Tuesday, 31 August 2010

Avoidance tactics?

Not intentionally, but spending nearly all day making compost bins ensured I didn't get the creosote out and three large trellis panels still look terribly pale and new.

Management has booked his late summer holiday to coincide with blazing sunshine and unexpectedly high temperatures. He smiles and says "I've done it again" which is strange for someone who doesn't function well when it is too hot ...

He did motorbike stuff, I spent all day making three compost bins out of old pallets. Solved the problem of the bins looking crooked when they were straight by covering up or removing everything which was causing the optical illusion. The larch slab at the back of the bins has been covered with thick plastic sheeting and the fence post extensions have been taken off and I'll think of another way of screening this corner.

(The white bags contain the remains of the straw bales which are coming in very handy as a brown layer when dealing with copious amounts of grass clippings)

Construction was not helped mid-afternoon by a village-wide power cut, I resorted to a hand saw to cut larch slab to length for the fronts and seriously considered getting the chainsaw out.

Once the bins were (nearly) finished (subsequently decided to put capping on the pallet edge which now faces upwards) I emptied all four daleks. With the benefit of hindsight probably a bloody silly thing to do because I am knackered, and it didn't end well for the mouse nest I found in the bottom of one of them ... but the end result is a splendid and very workman-like looking bin which hopefully will heat up. Despite my good intentions to turn it in a couple of weeks I suspect it will now all stay where it is for many months.

At the risk of shooting myself in the metatarsals by admitting to a plan, the next stage is to make a large pallet-based bin behind the log store just for grass clippings, and decide on a location for the daleks which are going to be filled with leaves.

Green Dot Days

Whilst not excessive, the number of green-dot days in August ended up quite reasonable.

The Loweswater Puffins are currently working on their 2011 calender - if you're interested in a copy and not directly in touch with Roger & Ann, please let me know.

Monday, 30 August 2010

Painting, day off

Quite understandably, shoulders have informed me that two days painting is enough and they would like a rest please, or if not a rest, then they would like to do something else on Bank Holiday Monday.

Finished woodwork around the nursery area - funny how much simpler and quicker it all was when I abandoned something which required being cut (precisely) to 27 and a stupid fraction degrees and went for a basic right angle. Black membrane underneath and half a bulk bag of gravel later - and we have a small courtyard with decking :}

The wood is high-level shelving for the Alton greenhouse which will be far more useful turned into staging for plant pots.

The solid wooden table used to support the hot water tank in the basement therefore it should be quite strong enough for the water butt although it needs a bit of altering first.
◇ ◇ ◇ ◇ ◇
• Request A
List every post title that appears in the blog entries.
• Request B
Answer these about the blog entries:
(i) How many compost bins were made, and out of what?
(ii) What do the white bags contain?
(iii) What did the solid wooden table use to support?

• Information shown
◇ ◇ ◇ ◇ ◇
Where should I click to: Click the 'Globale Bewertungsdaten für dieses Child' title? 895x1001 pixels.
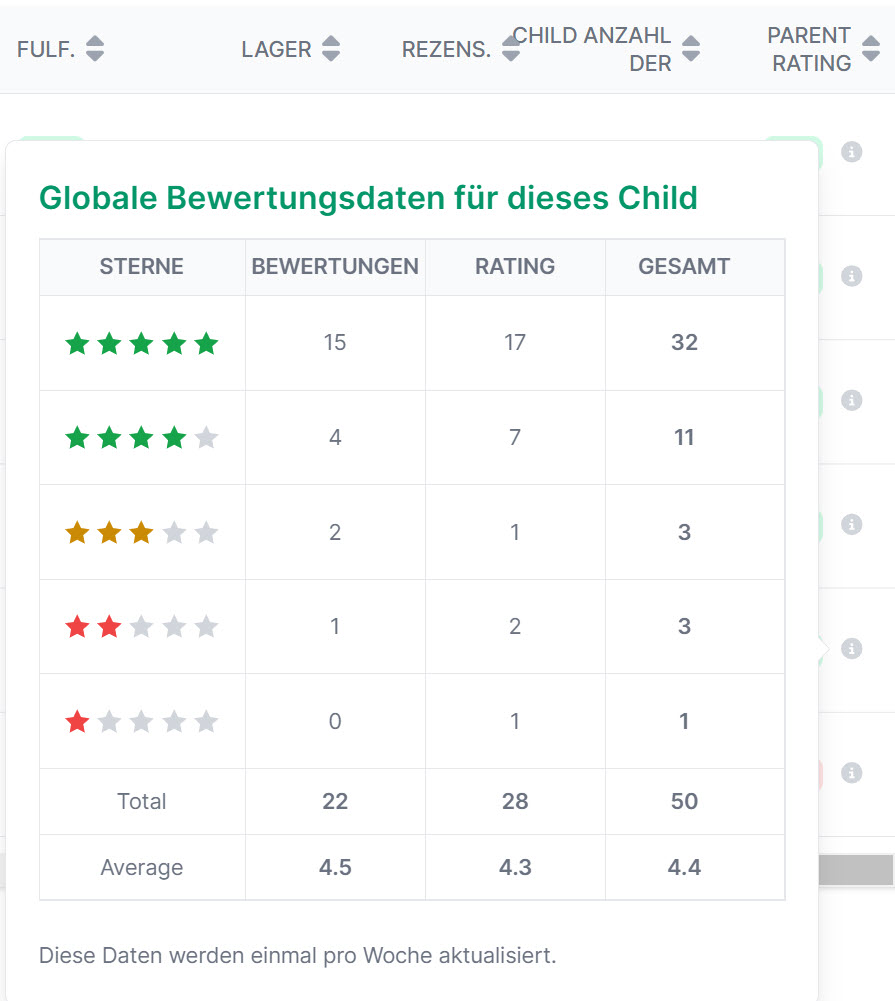tap(368, 198)
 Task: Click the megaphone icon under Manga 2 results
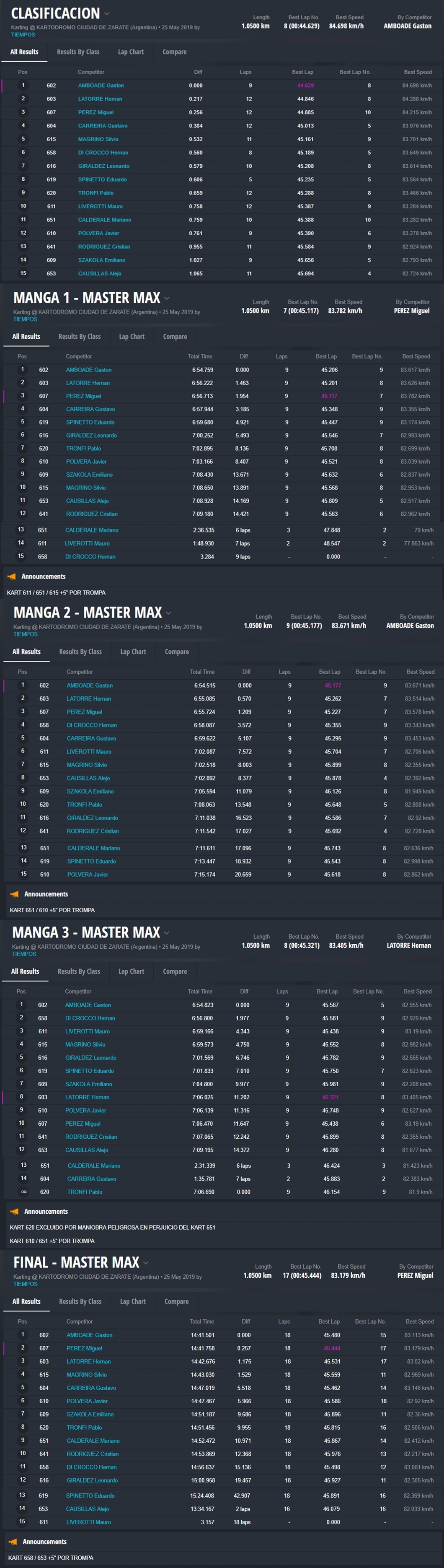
◇ ◇ ◇ ◇ ◇
• Written solution A
Avoidance tactics?
Green Dot Days
Painting, day off

• Written solution B
(i) Three compost bins, made out of old pallets.
(ii) The remains of the straw bales.
(iii) The hot water tank in the basement.